Jin S. Hahn, MD

Publication Details

  • BRAIN-STEM MULTIPLE-SCLEROSIS IN AN 11-YEAR-OLD CHILD PRESENTING AS ACUTE DISSEMINATED ENCEPHALOMYELITIS JOURNAL OF CHILD NEUROLOGY Mostafapour, S. P., ENZMANN, D., North, W., Hahn, J. S. 1995; 10 (6): 476-480

    Abstract:

    Multiple sclerosis and acute disseminated encephalomyelitis are demyelinating disorders of the central nervous system that can present initially as an acute focal demyelinating syndrome. We report an 11-year-old girl who initially presented with intractable vomiting and hypertension and later developed a subacute onset of focal neurologic (brainstem) signs. Magnetic resonance imaging (MRI) demonstrated a large solitary demyelinating lesion of the brain stem consistent with acute disseminated encephalomyelitis. Because of the morbidity associated with biopsy and its questionable value in the course of management of this patient, she was treated empirically with aggressive supportive measures and high-dose corticosteriod therapy.
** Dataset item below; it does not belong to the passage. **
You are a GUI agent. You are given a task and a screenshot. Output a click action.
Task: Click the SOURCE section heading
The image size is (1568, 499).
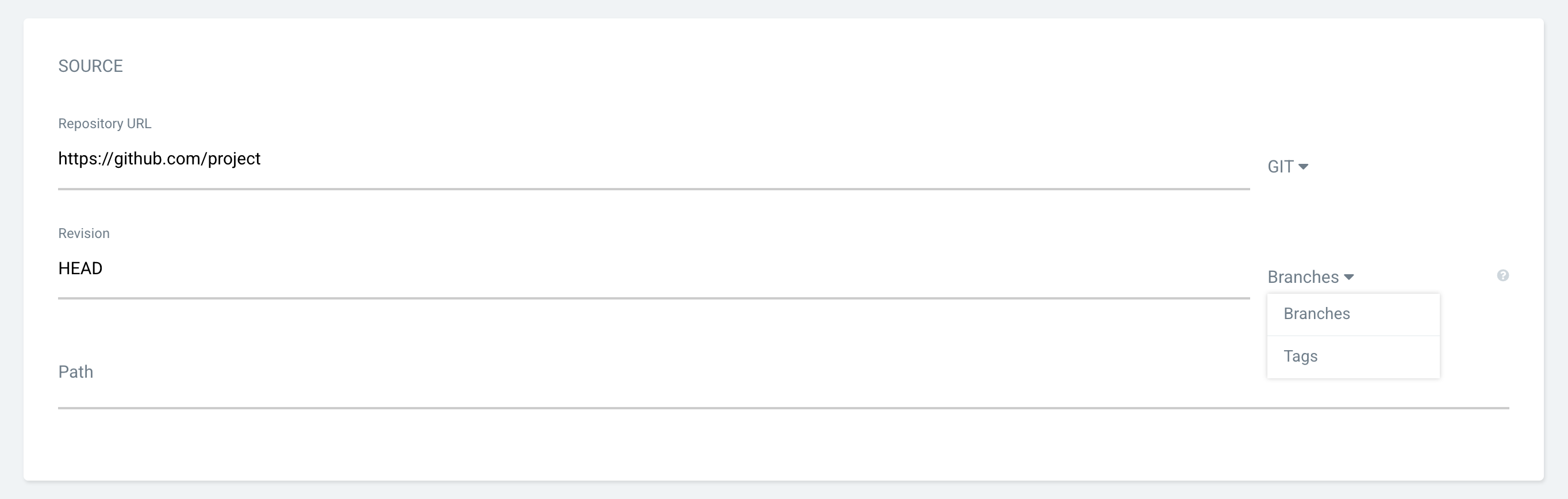tap(90, 66)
She had near full recovery, with only minimal neurologic sequelae. Six months later, she presented with similar focal neurologic signs, and a new lesion was found on MRI. Because of the separation of her two episodes in time and central nervous system location, a diagnosis of multiple sclerosis was made. Herein, we used this patient to illustrate the difficulty in distinguishing acute disseminated encephalomyelitis from multiple sclerosis in patients who present initially with an acute focal demyelinating syndrome.